What Is Central Sleep Apnea?
Central sleep apnea is a sleep-related breathing disorder where breathing temporarily stops as the sleeper makes no effort to breathe. These episodes of abnormal breathing are caused by the brain’s failure to send signals to the parts of the body that control breathing.
Occasional pauses in breathing are normal during sleep. In fact, as many as 40% of people briefly stop breathing as they wake up from sleep or after a deep sigh. As long as there are five or fewer breathing disruptions each hour, these episodes do not indicate a sleep disorder.
Types of Central Sleep Apnea
In adults, CSA is divided into categories based on a person’s clinical picture and the results of a sleep study. CSA is either primary, meaning it occurs on its own, or secondary to another medical condition.

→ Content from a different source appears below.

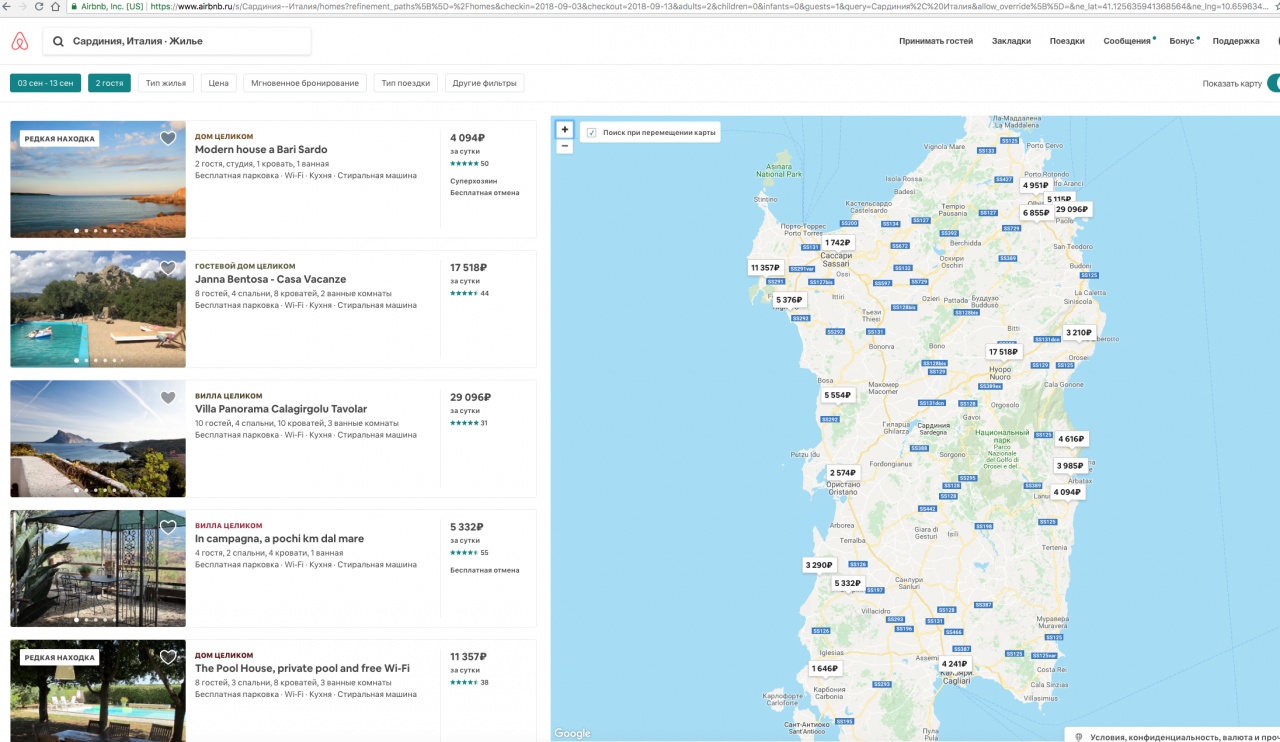Viewport: 1280px width, 742px height.
Task: Click heart icon on In campagna listing
Action: click(x=168, y=527)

- Primary Central Sleep Apnea: Primary CSA is a rare disorder in which breathing disruptions aren’t related to an underlying health condition. Researchers are unsure of how common primary CSA is in adults.
- Cheyne-Stokes Breathing: Cheyne-Stokes breathing is a pattern of breathing that involves cycles of fast and deep breaths that alternate with shallow or stopped breathing. It's typically associated with an underlying health condition, such as heart failure, kidney failure, or stroke.
- Treatment-Emergent Central Sleep Apnea: Treatment-emergent CSA arises after a person with obstructive sleep apnea (OSA) begins treatment with positive airway pressure (PAP). This form of CSA develops in 5% to 15% of people after starting PAP therapy and often resolves on its own within a few months.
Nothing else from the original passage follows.